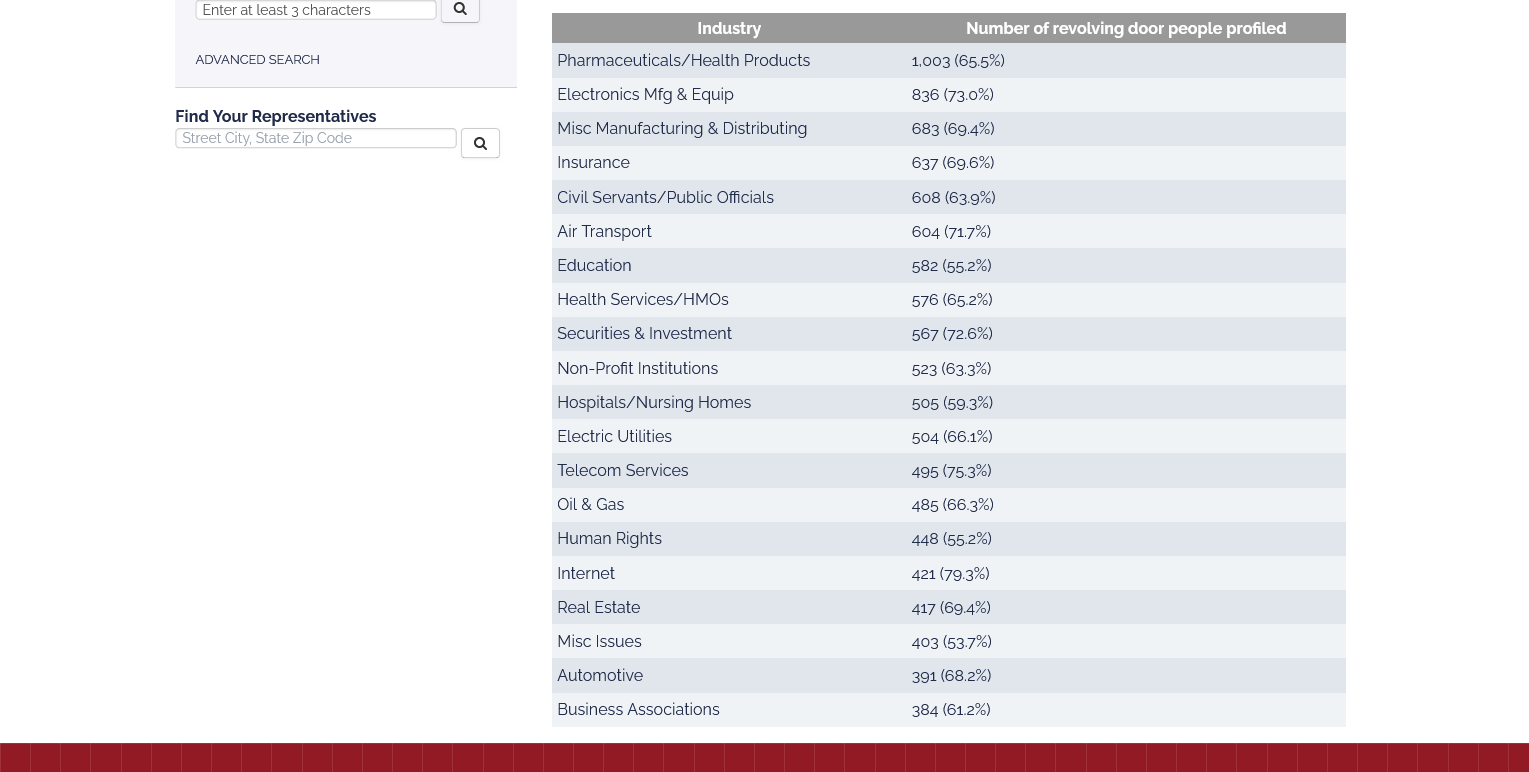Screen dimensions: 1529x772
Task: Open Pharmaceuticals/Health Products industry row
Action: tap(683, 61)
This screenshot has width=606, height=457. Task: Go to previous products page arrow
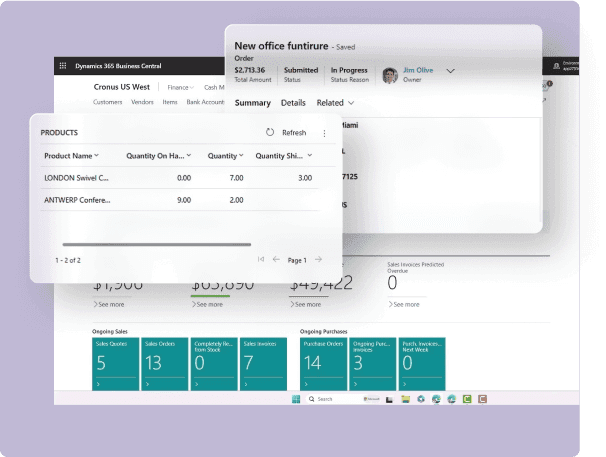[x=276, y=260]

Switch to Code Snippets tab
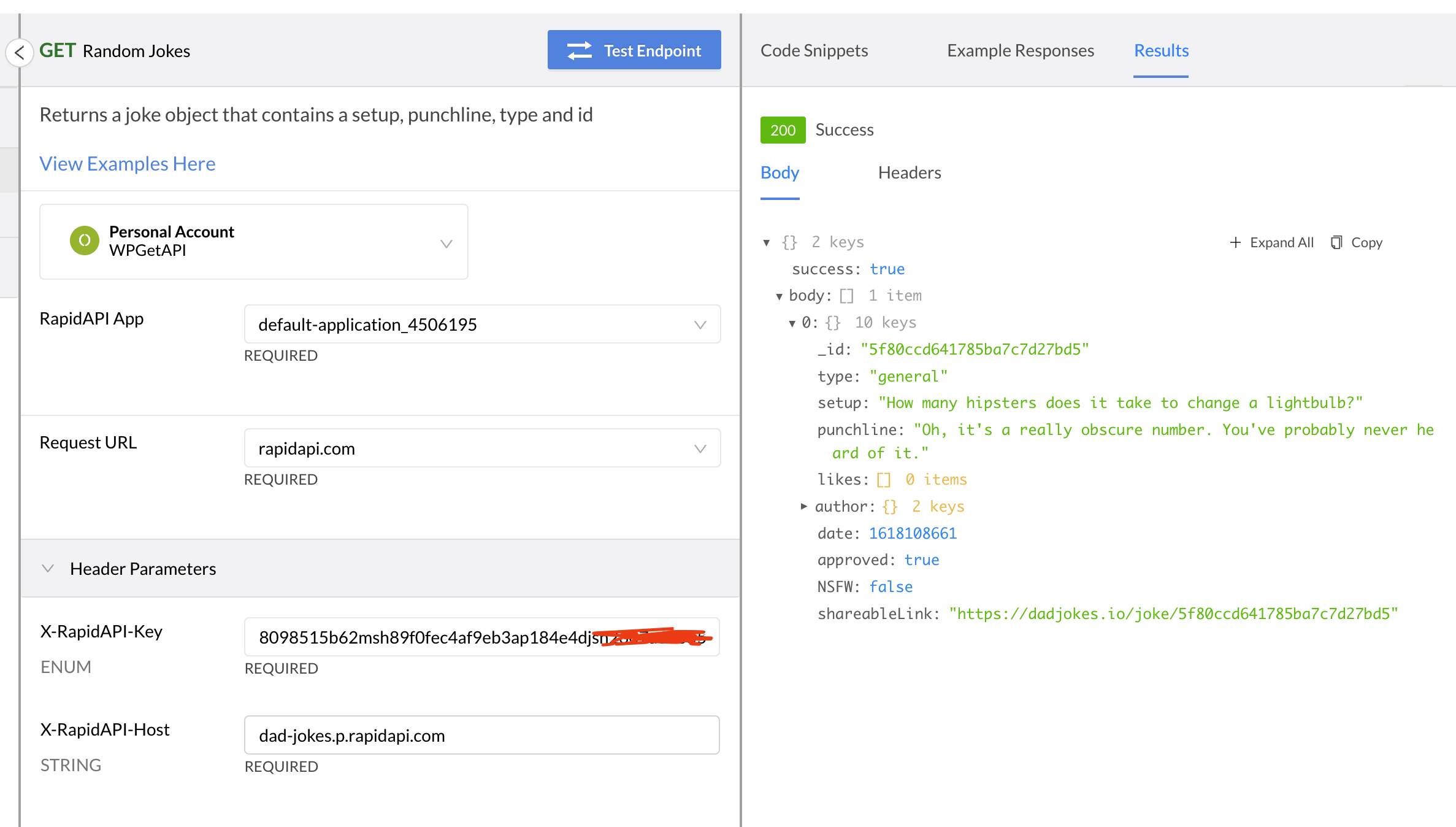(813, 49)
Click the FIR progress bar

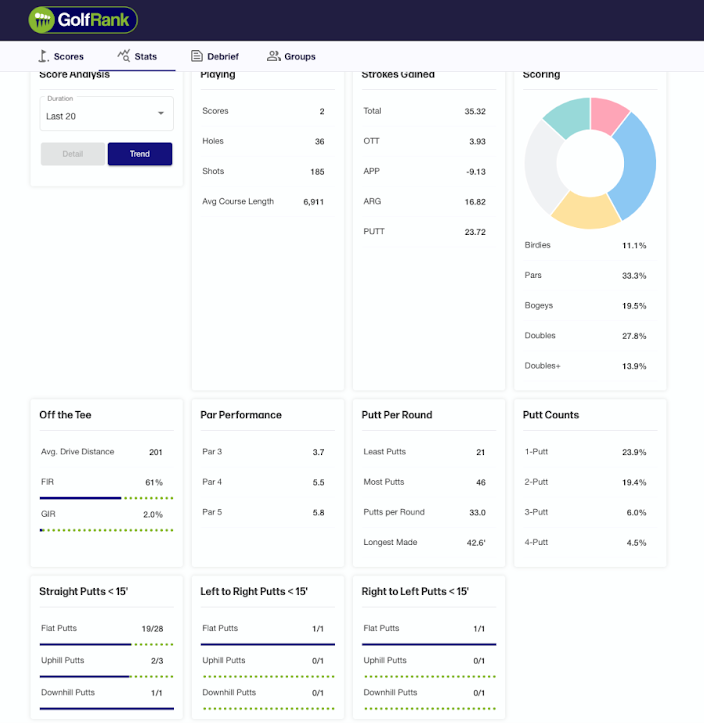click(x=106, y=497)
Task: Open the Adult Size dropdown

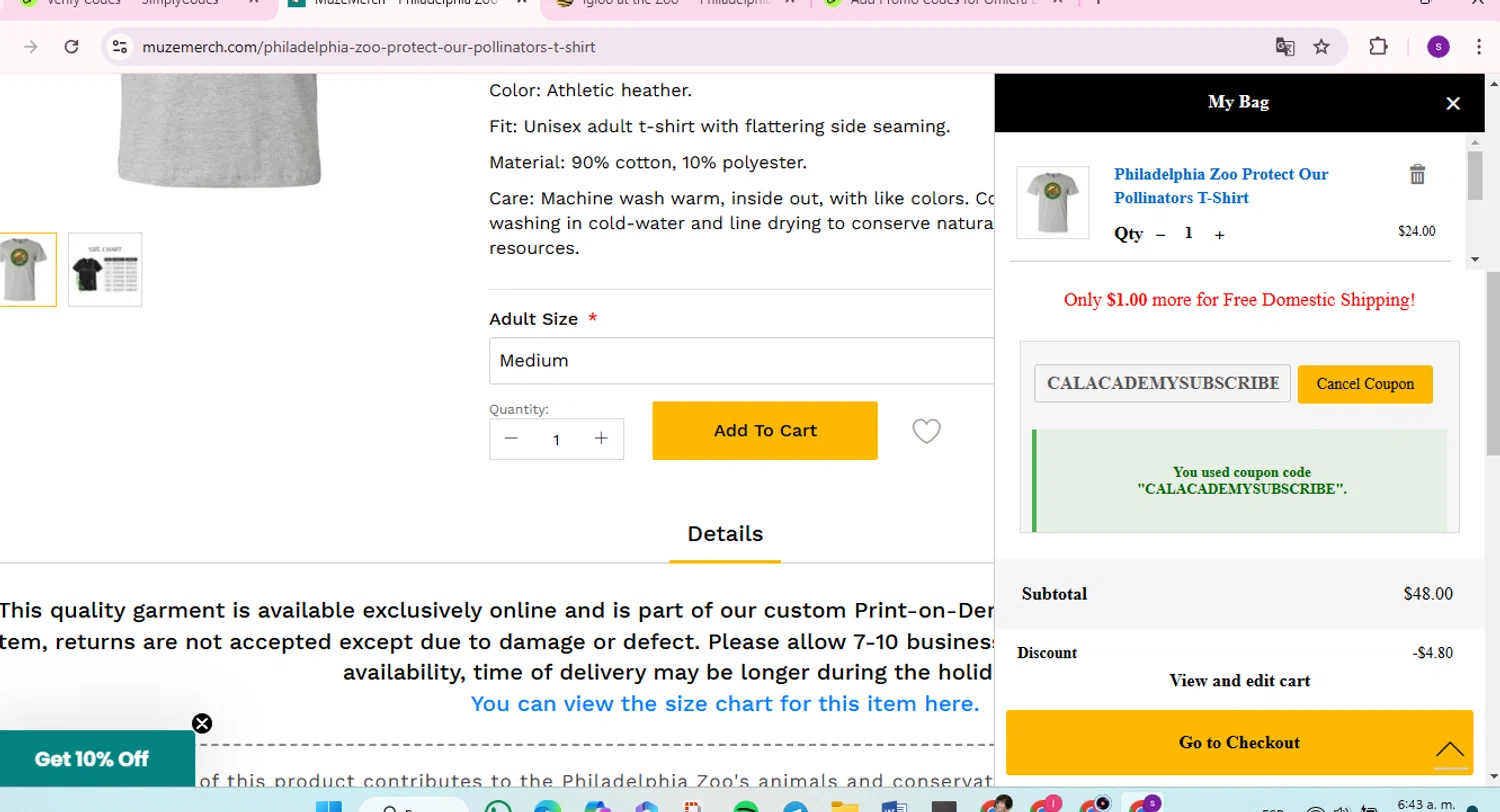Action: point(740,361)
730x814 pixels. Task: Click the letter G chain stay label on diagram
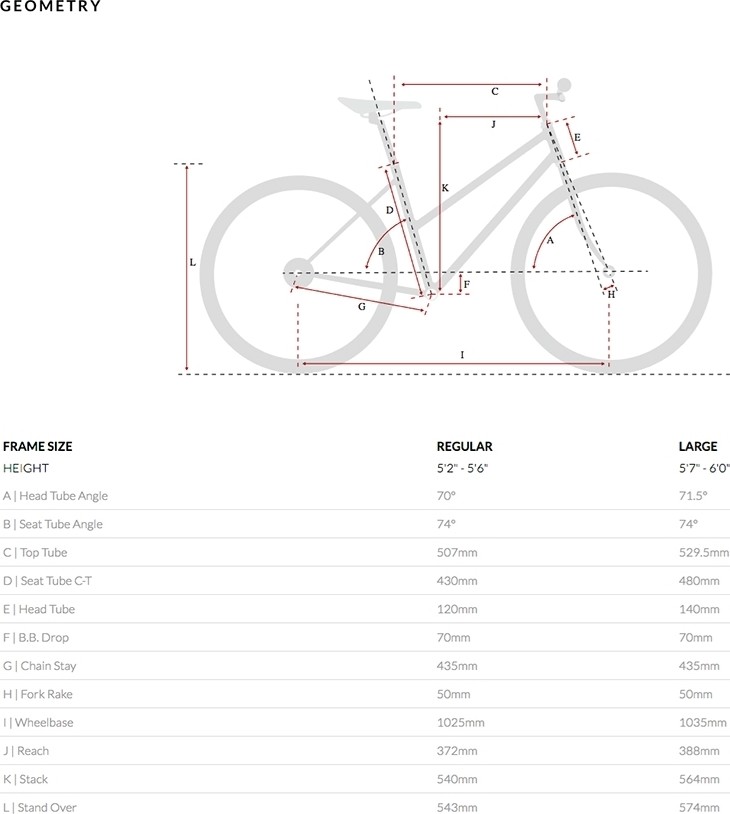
◇ ◇ ◇
> _Given request_
Reproduce all of the material above line for line, unchanged, and leave the pictures out.

> _Written solution_
Screen dimensions: 1529x772
Task: Open Pharmaceuticals/Health Products industry row
Action: tap(683, 61)
This screenshot has width=606, height=457. Task: Go to previous products page arrow
[x=276, y=260]

Switch to Code Snippets tab
(813, 49)
Click the FIR progress bar

click(x=106, y=497)
Task: Open the Adult Size dropdown

Action: point(740,361)
730x814 pixels. Task: Click the letter G chain stay label on diagram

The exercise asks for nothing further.